═════ Input records

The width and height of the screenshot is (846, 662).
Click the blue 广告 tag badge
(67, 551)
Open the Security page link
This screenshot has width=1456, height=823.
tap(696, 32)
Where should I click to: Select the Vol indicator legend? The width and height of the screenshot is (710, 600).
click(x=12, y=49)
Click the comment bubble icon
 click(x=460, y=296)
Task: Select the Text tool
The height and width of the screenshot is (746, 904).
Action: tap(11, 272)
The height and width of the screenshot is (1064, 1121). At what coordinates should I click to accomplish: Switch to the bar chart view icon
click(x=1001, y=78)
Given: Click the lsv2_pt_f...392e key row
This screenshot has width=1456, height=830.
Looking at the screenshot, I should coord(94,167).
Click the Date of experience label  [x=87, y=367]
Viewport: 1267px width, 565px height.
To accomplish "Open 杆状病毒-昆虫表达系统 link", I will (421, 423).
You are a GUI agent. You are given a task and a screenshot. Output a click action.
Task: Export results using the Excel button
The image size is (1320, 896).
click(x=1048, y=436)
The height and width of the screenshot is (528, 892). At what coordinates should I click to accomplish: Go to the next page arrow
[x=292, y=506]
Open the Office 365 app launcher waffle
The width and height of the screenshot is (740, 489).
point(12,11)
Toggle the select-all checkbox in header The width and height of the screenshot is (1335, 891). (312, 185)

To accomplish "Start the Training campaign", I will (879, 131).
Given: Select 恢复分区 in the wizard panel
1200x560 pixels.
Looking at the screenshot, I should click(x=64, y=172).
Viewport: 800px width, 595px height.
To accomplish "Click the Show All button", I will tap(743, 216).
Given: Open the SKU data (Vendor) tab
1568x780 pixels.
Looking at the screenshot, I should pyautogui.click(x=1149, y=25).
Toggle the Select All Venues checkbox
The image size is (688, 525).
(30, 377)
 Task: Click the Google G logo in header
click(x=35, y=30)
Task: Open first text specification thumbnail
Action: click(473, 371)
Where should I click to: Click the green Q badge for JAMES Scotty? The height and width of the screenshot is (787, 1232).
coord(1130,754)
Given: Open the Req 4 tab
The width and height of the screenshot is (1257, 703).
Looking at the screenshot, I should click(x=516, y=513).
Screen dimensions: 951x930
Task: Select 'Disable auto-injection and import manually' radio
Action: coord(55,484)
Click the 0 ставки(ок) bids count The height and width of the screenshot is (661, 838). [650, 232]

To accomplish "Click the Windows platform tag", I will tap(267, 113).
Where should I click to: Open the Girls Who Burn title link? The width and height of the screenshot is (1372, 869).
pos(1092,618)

══════════

The problem:
From the first line to the last, transcribe the records exactly.

Written answer:
The width and height of the screenshot is (846, 662).
Click the blue 广告 tag badge
(67, 551)
Open the Security page link
This screenshot has width=1456, height=823.
tap(696, 32)
Where should I click to: Select the Vol indicator legend? The width and height of the screenshot is (710, 600).
click(x=12, y=49)
Click the comment bubble icon
 click(x=460, y=296)
Task: Select the Text tool
The height and width of the screenshot is (746, 904).
Action: tap(11, 272)
The height and width of the screenshot is (1064, 1121). At what coordinates should I click to accomplish: Switch to the bar chart view icon
click(x=1001, y=78)
Given: Click the lsv2_pt_f...392e key row
This screenshot has width=1456, height=830.
Looking at the screenshot, I should coord(94,167).
Click the Date of experience label  [x=87, y=367]
Viewport: 1267px width, 565px height.
To accomplish "Open 杆状病毒-昆虫表达系统 link", I will (421, 423).
You are a GUI agent. You are given a task and a screenshot. Output a click action.
Task: Export results using the Excel button
The image size is (1320, 896).
click(x=1048, y=436)
The height and width of the screenshot is (528, 892). At what coordinates should I click to accomplish: Go to the next page arrow
[x=292, y=506]
Open the Office 365 app launcher waffle
The width and height of the screenshot is (740, 489).
point(12,11)
Toggle the select-all checkbox in header The width and height of the screenshot is (1335, 891). (312, 185)

To accomplish "Start the Training campaign", I will (879, 131).
Given: Select 恢复分区 in the wizard panel
1200x560 pixels.
Looking at the screenshot, I should click(x=64, y=172).
Viewport: 800px width, 595px height.
To accomplish "Click the Show All button", I will tap(743, 216).
Given: Open the SKU data (Vendor) tab
1568x780 pixels.
Looking at the screenshot, I should pyautogui.click(x=1149, y=25).
Toggle the Select All Venues checkbox
The image size is (688, 525).
(30, 377)
 Task: Click the Google G logo in header
click(x=35, y=30)
Task: Open first text specification thumbnail
Action: click(473, 371)
Where should I click to: Click the green Q badge for JAMES Scotty? The height and width of the screenshot is (787, 1232).
coord(1130,754)
Given: Open the Req 4 tab
The width and height of the screenshot is (1257, 703).
Looking at the screenshot, I should click(x=516, y=513).
Screen dimensions: 951x930
Task: Select 'Disable auto-injection and import manually' radio
Action: coord(55,484)
Click the 0 ставки(ок) bids count The height and width of the screenshot is (661, 838). [650, 232]

To accomplish "Click the Windows platform tag", I will tap(267, 113).
Where should I click to: Open the Girls Who Burn title link? The width and height of the screenshot is (1372, 869).
pos(1092,618)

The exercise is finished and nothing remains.